In my five years as a Minister in the FCO, I grew to admire the immense skills and intellectual judgment of many independent-minded diplomats. But I recognise that the role of the diplomat is changing with the digital age. The range of tasks facing a diplomat today demand a multiskilled approach. Our embassies provide a platform for 26 government departments, promote trade, deliver consular services and contribute to global issues such as tackling climate change and cybersecurity. This must mean attracting and retaining sufficient highly qualified people, who these days have many other career choices open to them. If we spread them too thinly around the world and give them inadequate training, we will both overstrain them and fail to provide the quality needed for an effective foreign policy.

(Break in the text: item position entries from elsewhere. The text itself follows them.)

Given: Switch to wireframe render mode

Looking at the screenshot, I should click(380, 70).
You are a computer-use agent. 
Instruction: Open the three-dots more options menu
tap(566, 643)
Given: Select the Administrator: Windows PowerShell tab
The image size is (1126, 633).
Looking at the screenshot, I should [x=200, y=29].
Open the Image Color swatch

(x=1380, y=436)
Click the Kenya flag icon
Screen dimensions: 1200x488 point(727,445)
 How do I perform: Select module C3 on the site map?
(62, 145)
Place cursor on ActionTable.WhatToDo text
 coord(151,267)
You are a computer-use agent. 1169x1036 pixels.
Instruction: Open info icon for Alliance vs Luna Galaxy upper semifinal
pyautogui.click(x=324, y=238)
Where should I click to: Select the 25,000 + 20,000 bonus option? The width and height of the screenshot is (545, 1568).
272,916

I suggest we need more of these highly qualified people as well as better resources to support them. I am not convinced that the settlement the FCO has now reached with the Treasury for the next five years provides for this. The cost would be peanuts compared to the DfID budget of over £13 billion. I want to see us using all our strengths as a country—strengths that we tend to understate and underplay—to try to contribute to a better and more stable world.

We need to take every opportunity within the Commonwealth to use our soft power to our mutual benefit. We need to be active in Europe, whatever form it takes. We need to remain a robust partner in NATO through strengthened Armed Forces and as a nuclear power. We need to be actively working with our friends in the Gulf countries to reduce tension and to end conflict. We need to work hard to understand the importance of new relationships in Asia while keeping close to our neighbours in Europe and our old friends in the States. In all this, effective diplomacy will be at a premium. I look forward to hearing the Minister’s response to this debate and, in particular, to the urgent need for the Government to provide adequate diplomatic support to enable us to continue to play an effective global role.